• Work to complete: Omit the pictures, but give back every entry below exactly as written.

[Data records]
┄┄┄┄┄┄┄┄┄┄┄┄┄┄┄┄┄┄┄┄

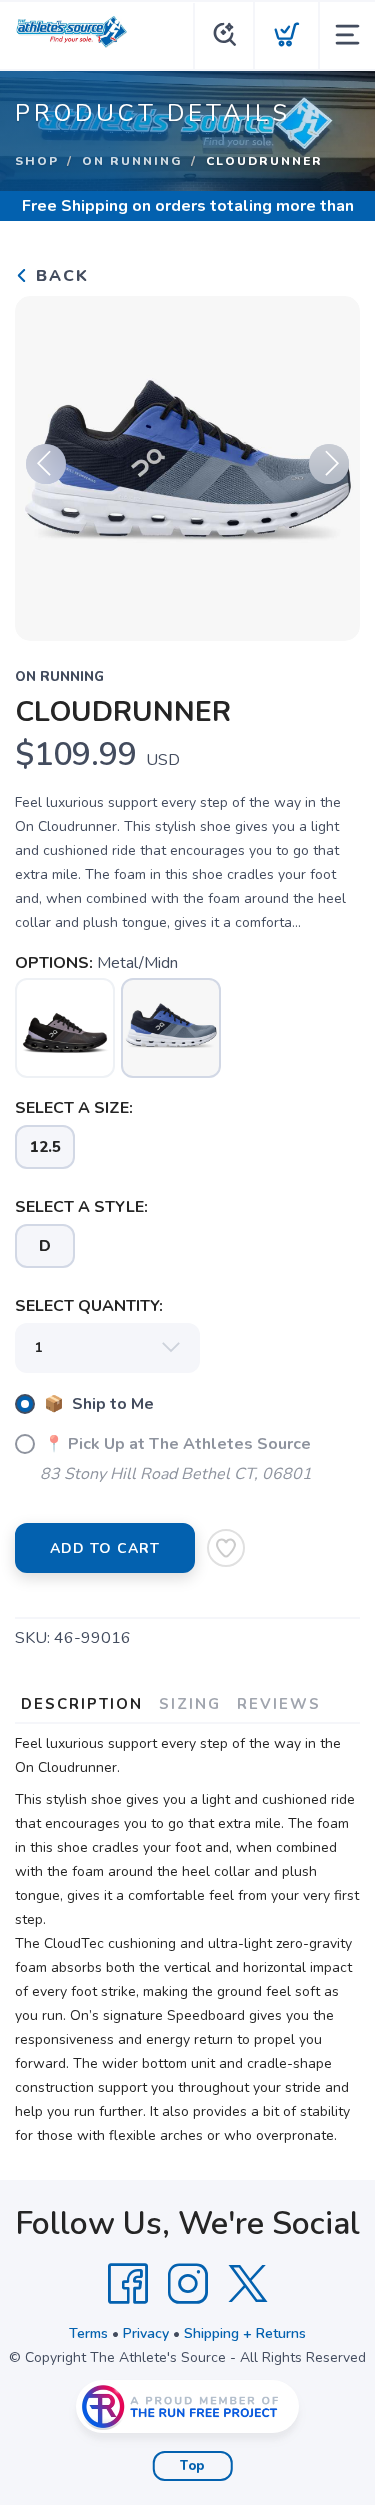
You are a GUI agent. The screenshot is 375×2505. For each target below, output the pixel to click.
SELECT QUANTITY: (89, 1306)
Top (192, 2466)
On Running (132, 161)
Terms (88, 2333)
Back (59, 276)
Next (329, 464)
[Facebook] (128, 2284)
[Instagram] (188, 2284)
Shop (37, 161)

┄┄┄┄┄┄┄┄┄┄┄┄┄┄┄┄┄┄┄┄

• Response to the exercise:
You are a GUI agent. The screenshot is 375×2505. For each target below, output the pixel to click.
SELECT QUANTITY: (89, 1306)
Top (192, 2466)
On Running (132, 161)
Terms (88, 2333)
Back (59, 276)
Next (329, 464)
[Facebook] (128, 2284)
[Instagram] (188, 2284)
Shop (37, 161)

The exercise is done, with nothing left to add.